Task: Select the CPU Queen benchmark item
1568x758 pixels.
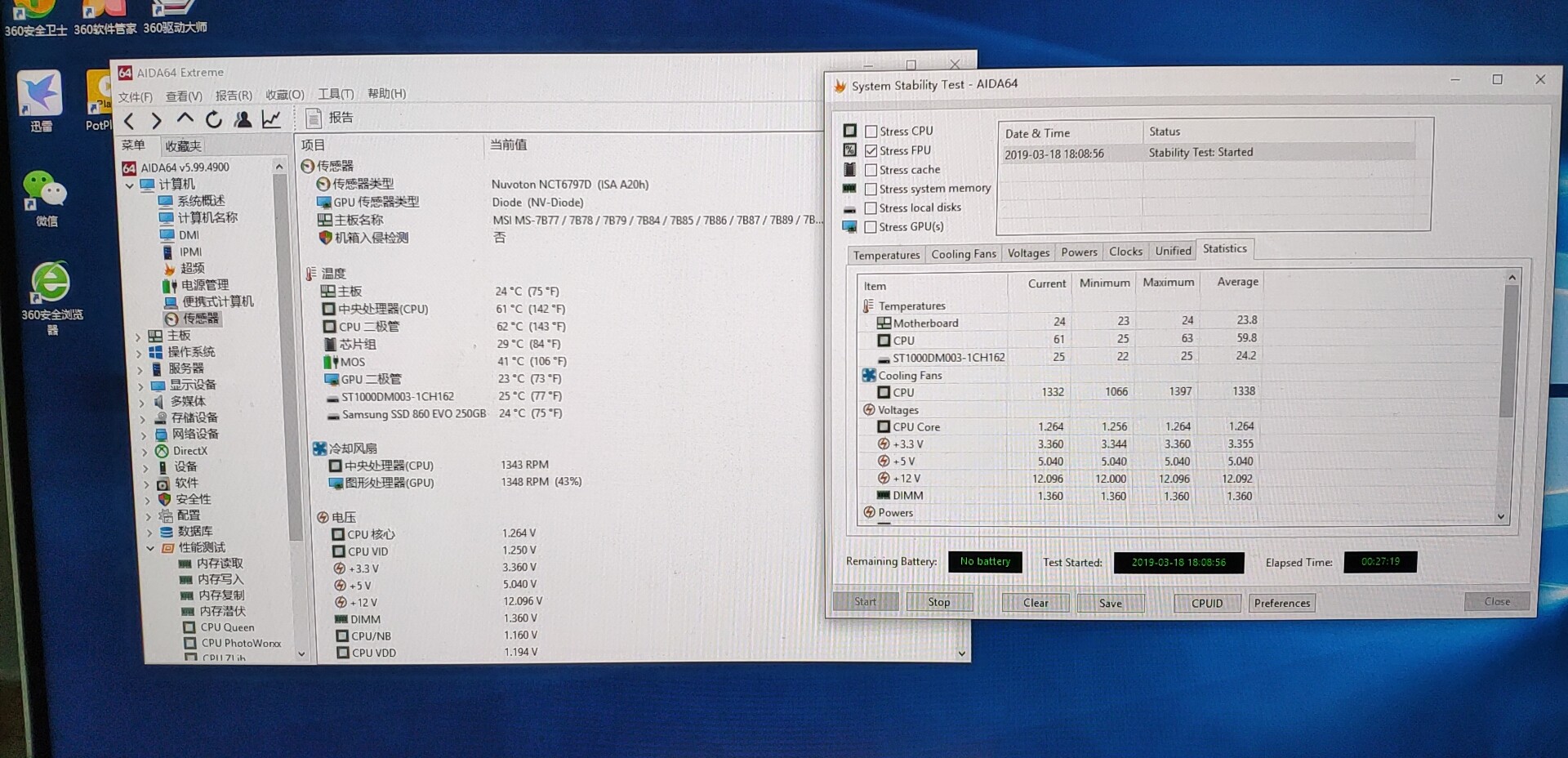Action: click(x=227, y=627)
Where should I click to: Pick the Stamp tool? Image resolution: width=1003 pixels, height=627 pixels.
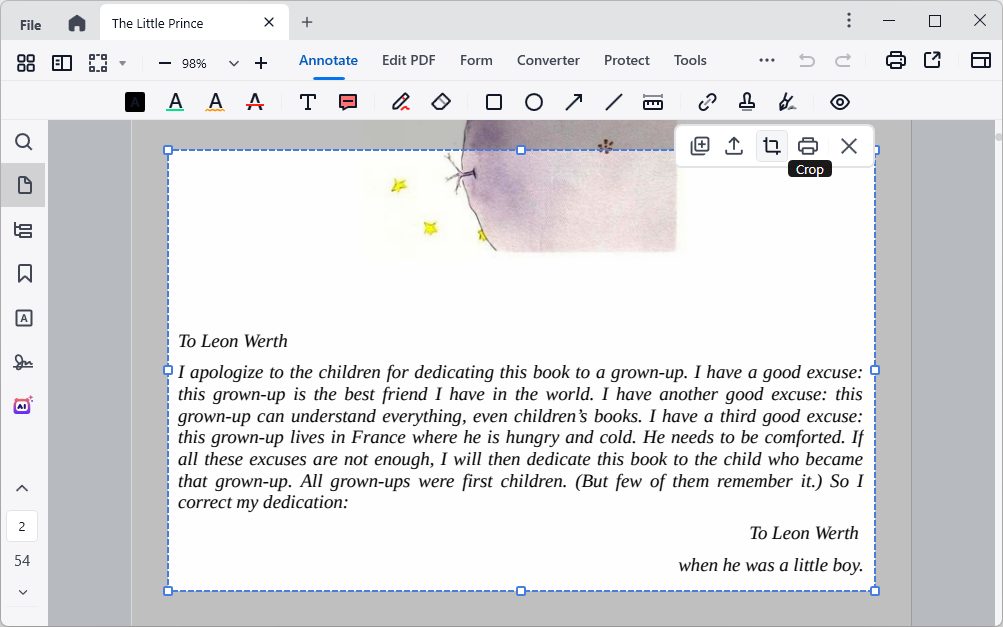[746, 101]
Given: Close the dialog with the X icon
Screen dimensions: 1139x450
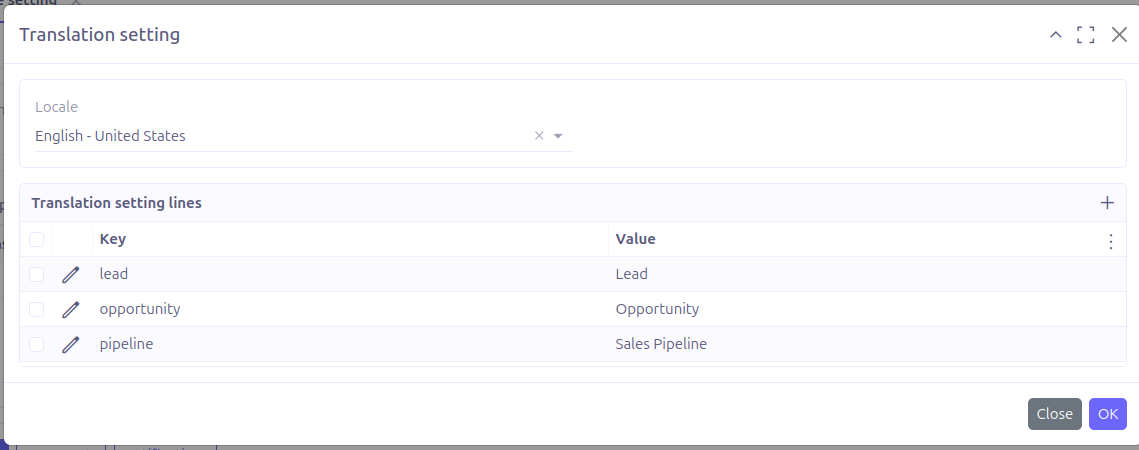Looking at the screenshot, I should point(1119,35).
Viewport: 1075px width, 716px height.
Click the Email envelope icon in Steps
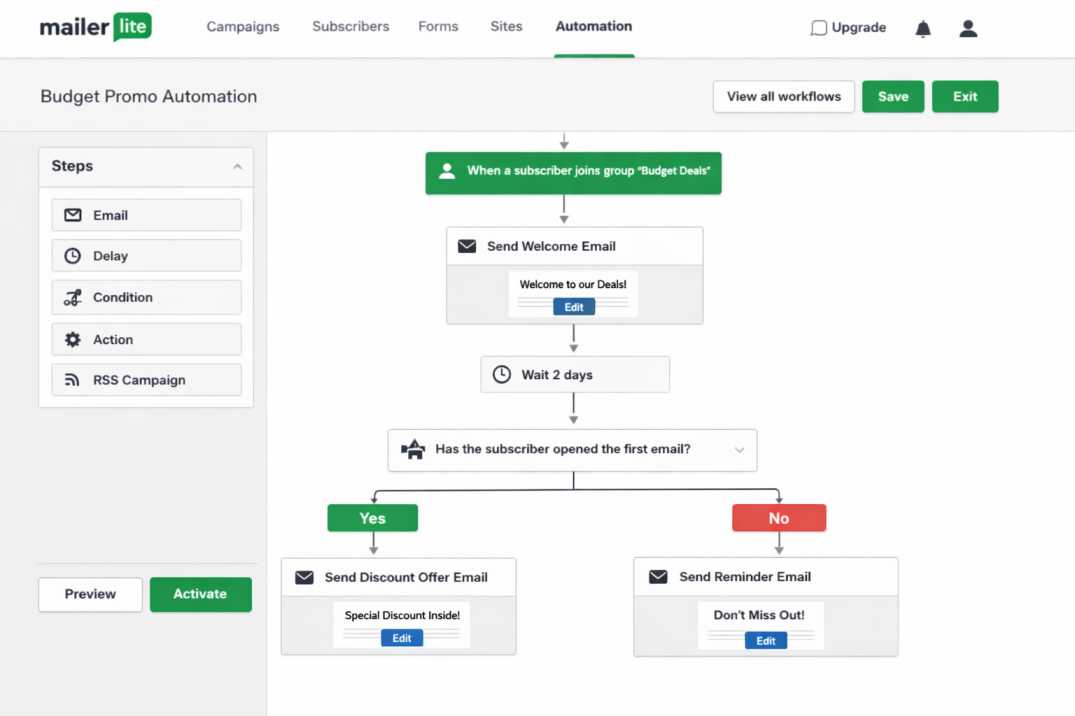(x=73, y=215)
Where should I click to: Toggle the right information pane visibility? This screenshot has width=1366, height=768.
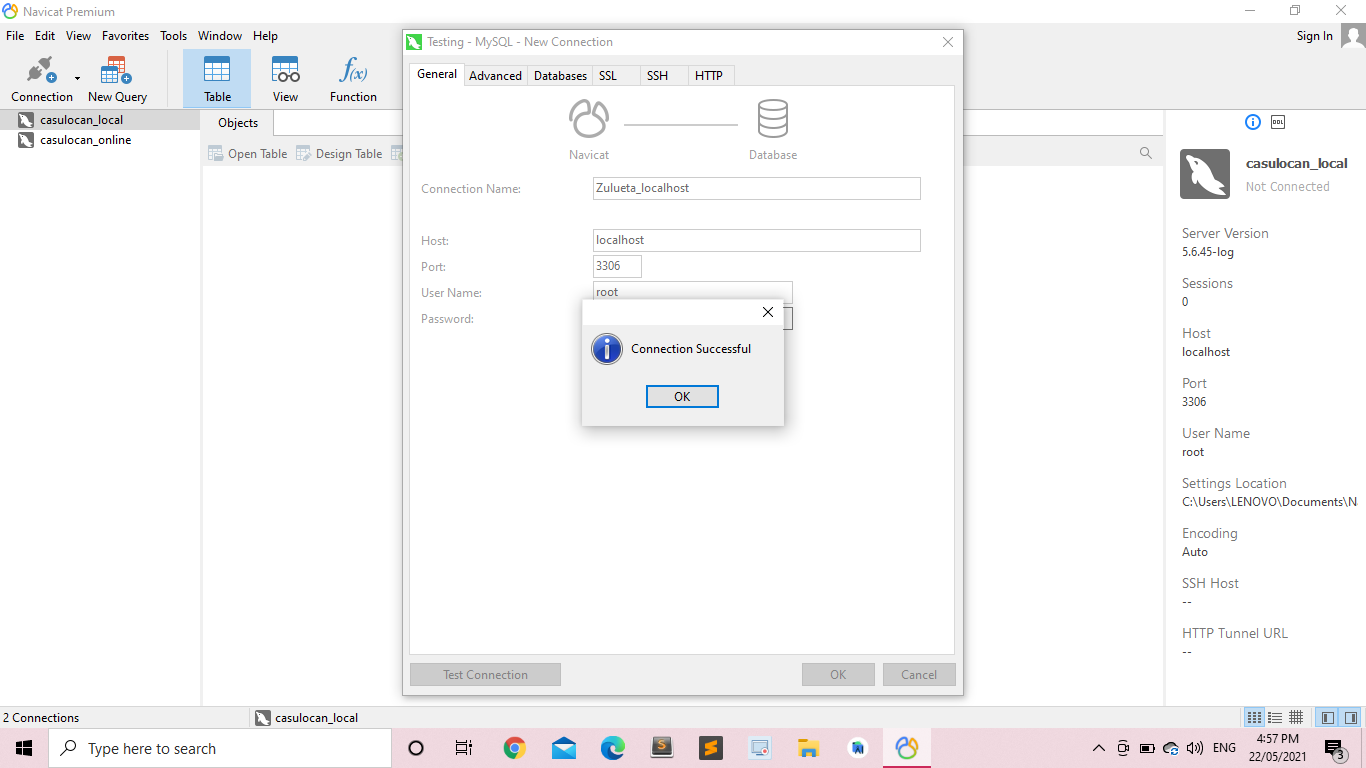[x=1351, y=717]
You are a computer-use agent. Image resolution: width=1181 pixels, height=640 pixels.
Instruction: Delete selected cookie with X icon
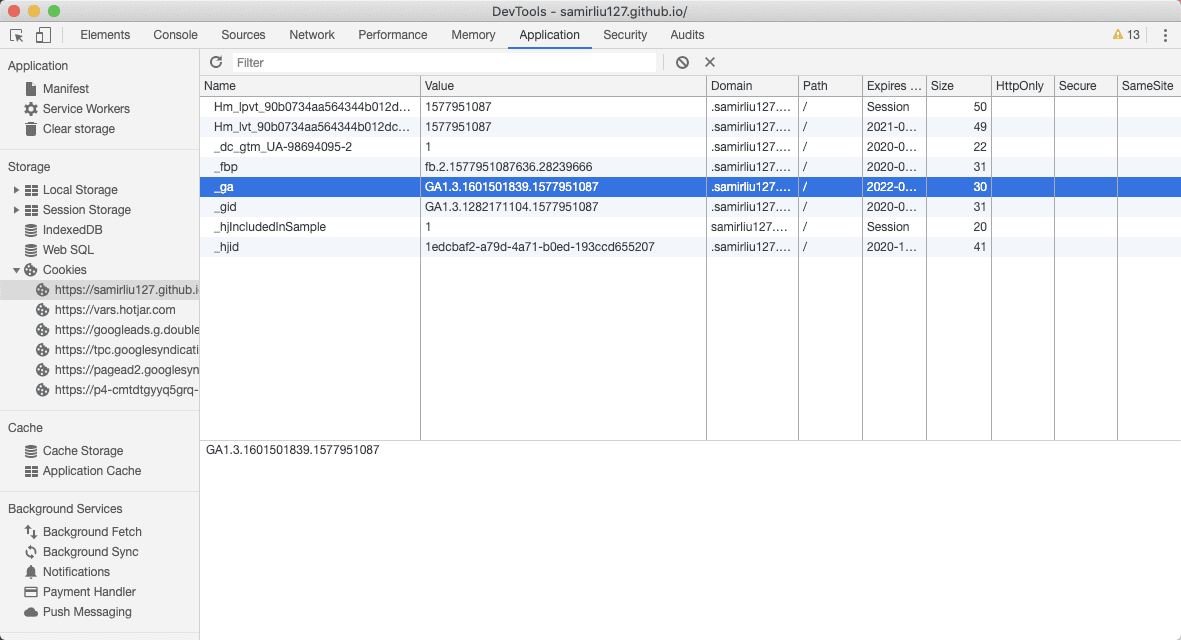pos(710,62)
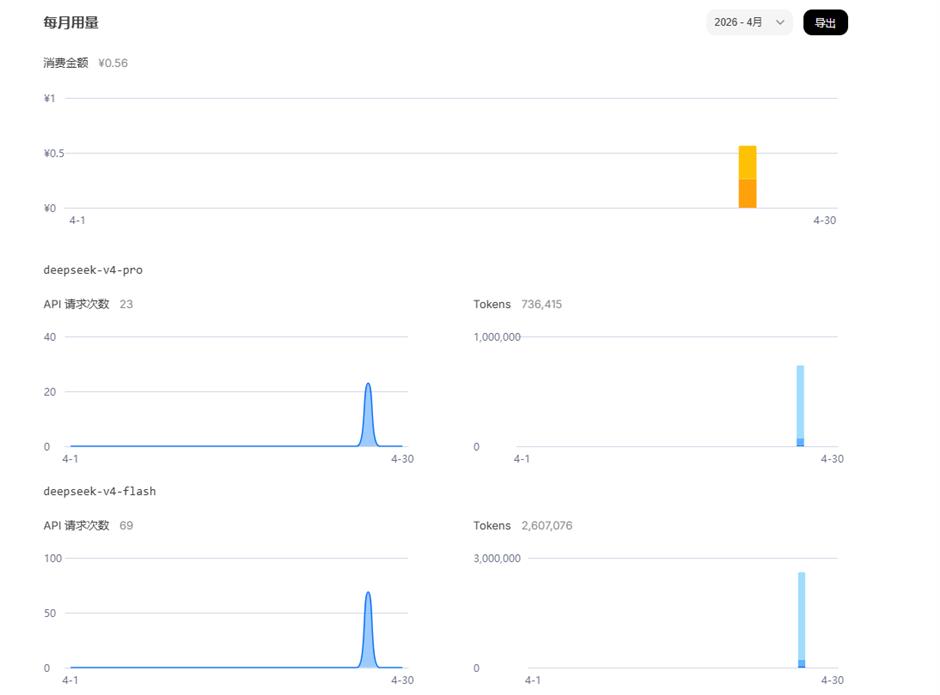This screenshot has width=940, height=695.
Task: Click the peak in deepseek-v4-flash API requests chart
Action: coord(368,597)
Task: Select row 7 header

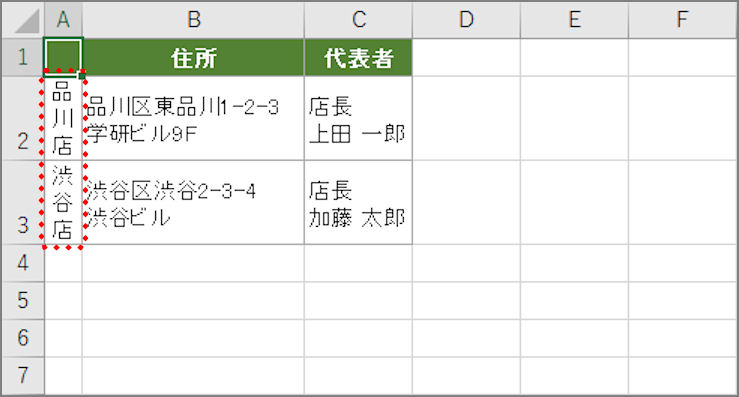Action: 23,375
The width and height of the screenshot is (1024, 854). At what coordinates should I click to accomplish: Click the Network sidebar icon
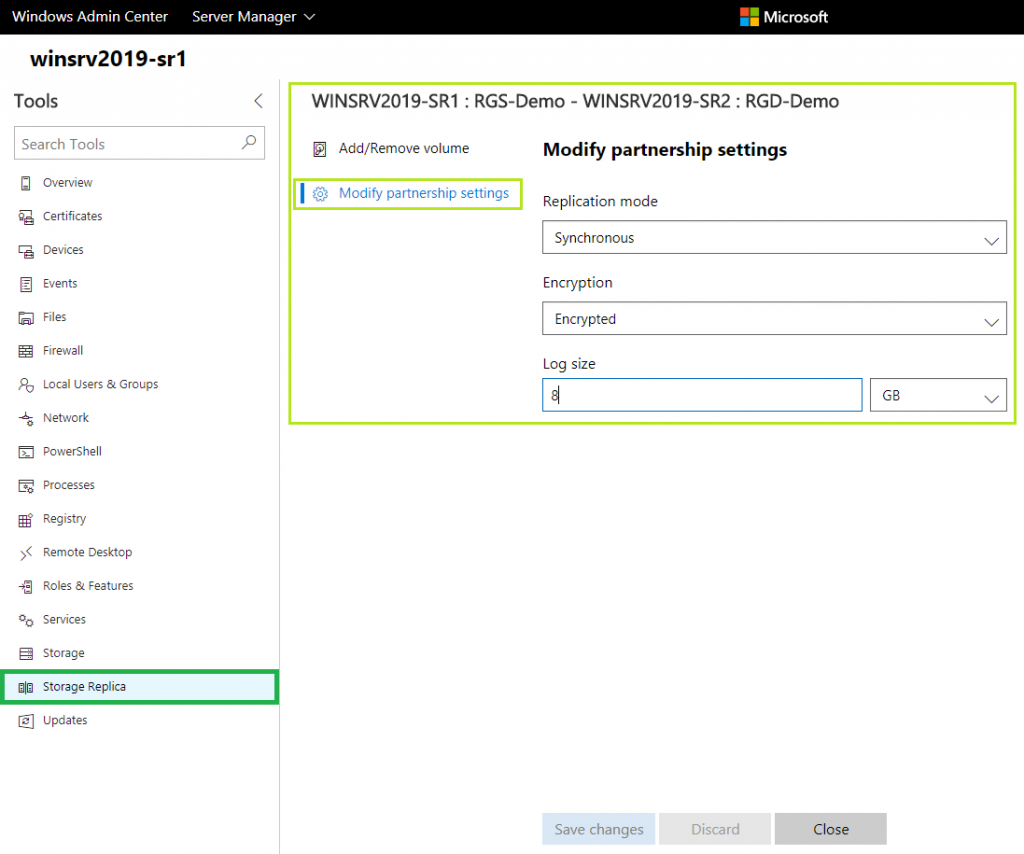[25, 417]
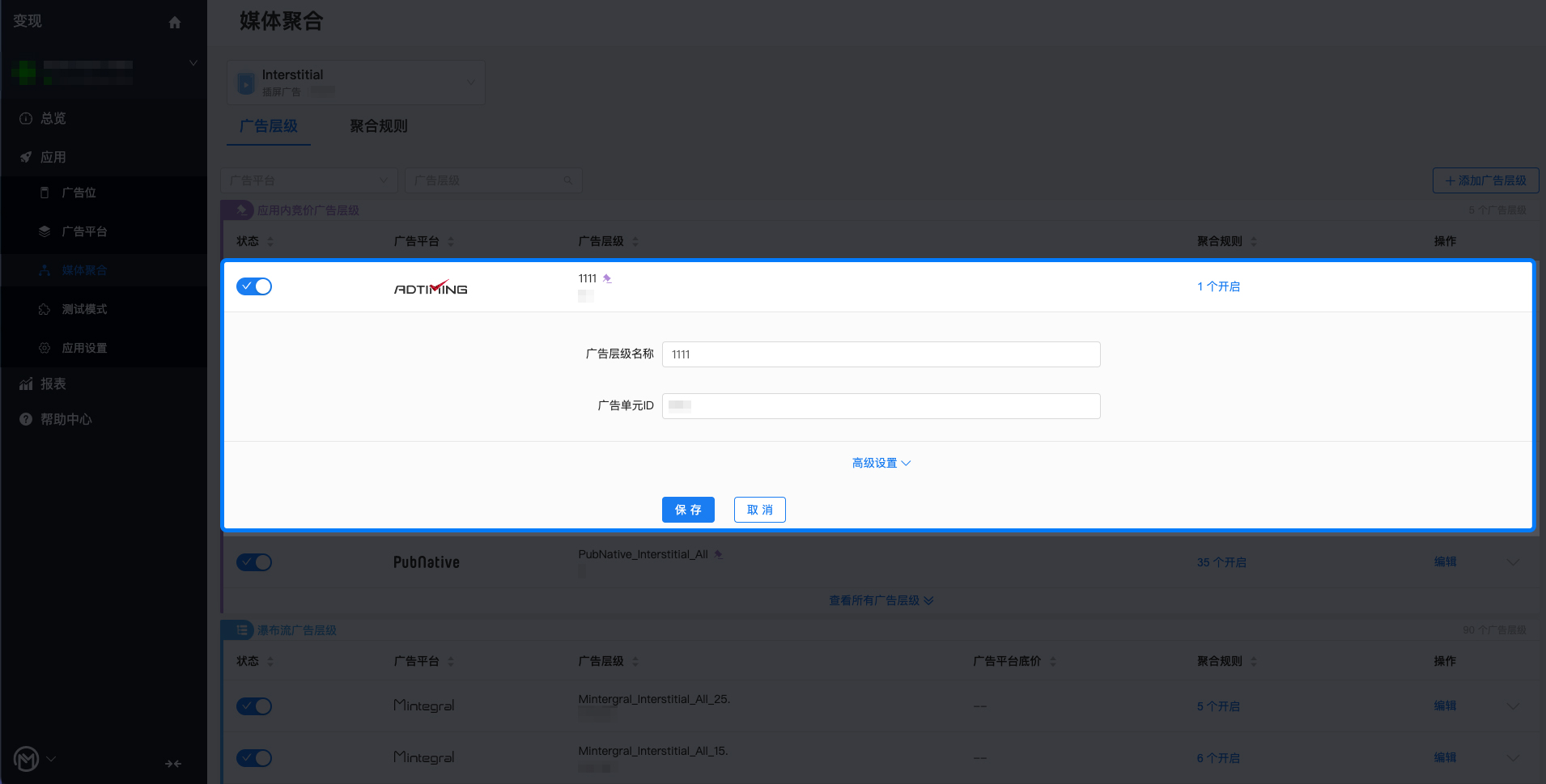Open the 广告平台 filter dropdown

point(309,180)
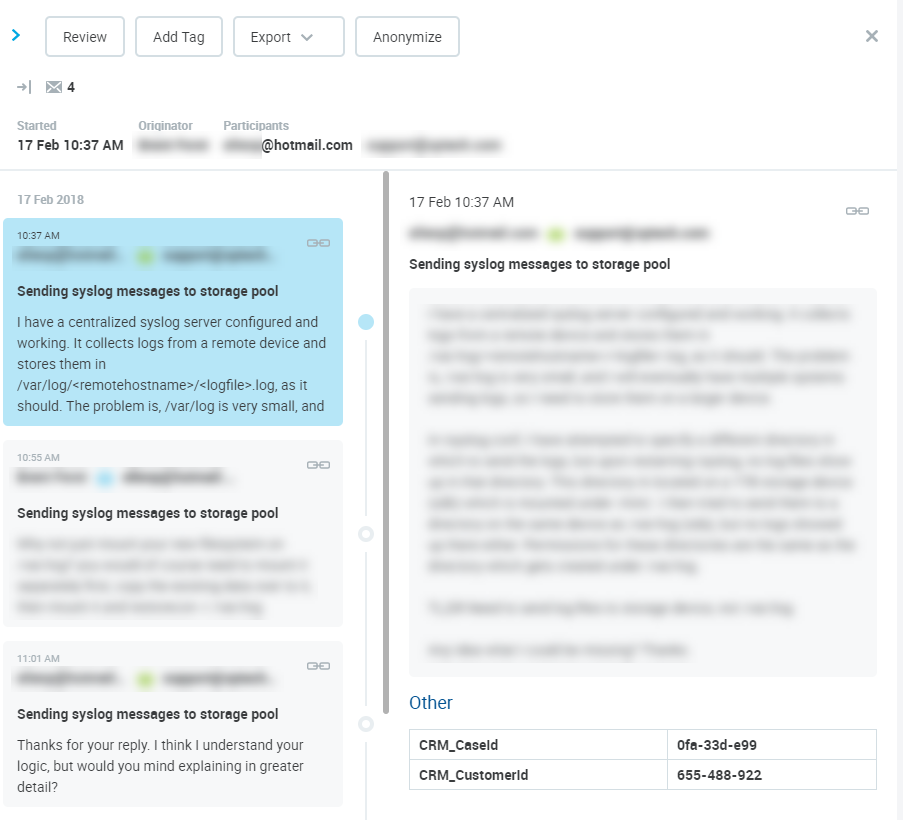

• Aim
Retype every line of the listing above exactly, leaving out the pictures.

• Task response
Task: Select the CPU Queen benchmark item
1568x758 pixels.
Action: click(x=227, y=627)
Where should I click to: Pick the Stamp tool? Image resolution: width=1003 pixels, height=627 pixels.
[746, 101]
Given: Close the dialog with the X icon
Screen dimensions: 1139x450
Looking at the screenshot, I should point(1119,35).
Viewport: 1075px width, 716px height.
Click the Email envelope icon in Steps
(x=73, y=215)
Where should I click to: Toggle the right information pane visibility? This screenshot has width=1366, height=768.
[x=1351, y=717]
You are a computer-use agent. Image resolution: width=1181 pixels, height=640 pixels.
Instruction: Delete selected cookie with X icon
pos(710,62)
This screenshot has width=940, height=695.
Task: Click the peak in deepseek-v4-flash API requests chart
Action: coord(368,597)
Task: Select row 7 header

Action: 23,375
The width and height of the screenshot is (1024, 854). At what coordinates should I click to accomplish: Click the Network sidebar icon
[25, 417]
Open the 广告平台 filter dropdown

point(309,180)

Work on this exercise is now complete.